Financial markets also still rely on the EM-DM dichotomy or other regional groupings. But investors will want exposure to countries likely to benefit from new trends, including the scramble for critical minerals and “China plus one” supply chain strategies. Indeed, disaggregating EM bonds, equities and alternative assets, such as infrastructure projects, on a country or thematic basis could help investors to unlock higher returns and enable developing countries to obtain more capital. For that, access to reliable country-level data will be important.

There have been numerous attempts to popularise other groupings. The Brics nations — Brazil, Russia, India, China and South Africa — are perhaps the most famous.
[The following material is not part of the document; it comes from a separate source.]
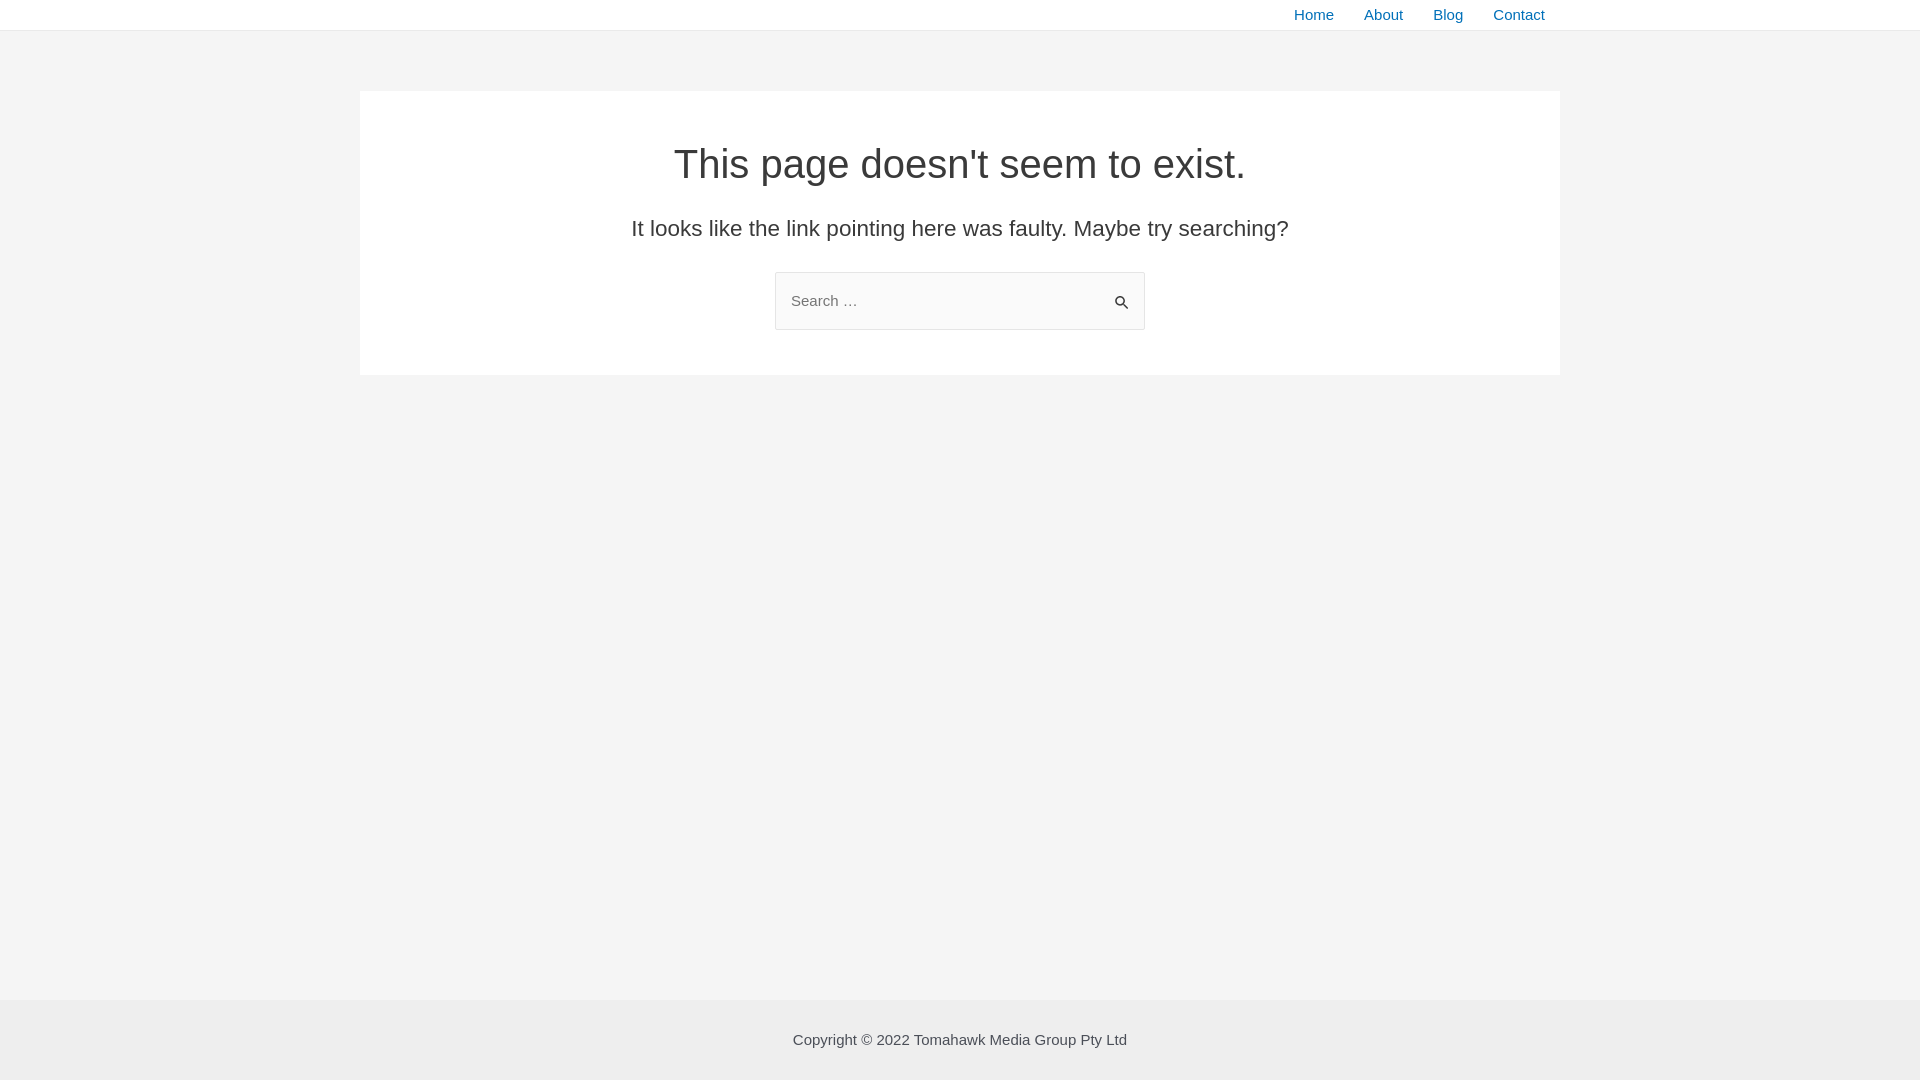  What do you see at coordinates (1518, 15) in the screenshot?
I see `'Contact'` at bounding box center [1518, 15].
Then there are “emerging and growth leading economies”, or Eagles. Few have proved useful, given large economic differences in terms of trade, growth and financial openness. Definitions also vary.

Investment indices focus on market access metrics, while economic bodies prefer macroeconomic thresholds. That is partly why South Korea, for example, is considered an advanced economy by the IMF yet falls under the MSCI index’s emerging markets group.

The developing world does not fall neatly into a single category. And, in a global economy hit by multiple crises and geopolitical upheaval, there are even greater upsides for economists and investors that can differentiate between them. Perhaps it is time to retire the EM label altogether.

6. Finally, an animated chart which looks at the share of G7 economies vs BRICS economies in the total world economy over the last 30 years, using GDP adjusted for Purchasing Power Parity (PPP) using international dollars.

Whereas in 1992, the BRICS share was only 16.45% and G7 was 45.80% in 2022, the BRICS share had risen to 31.67% vs 30.31% for G7. A major factor for the rise of BRICS share is the growth of China and India.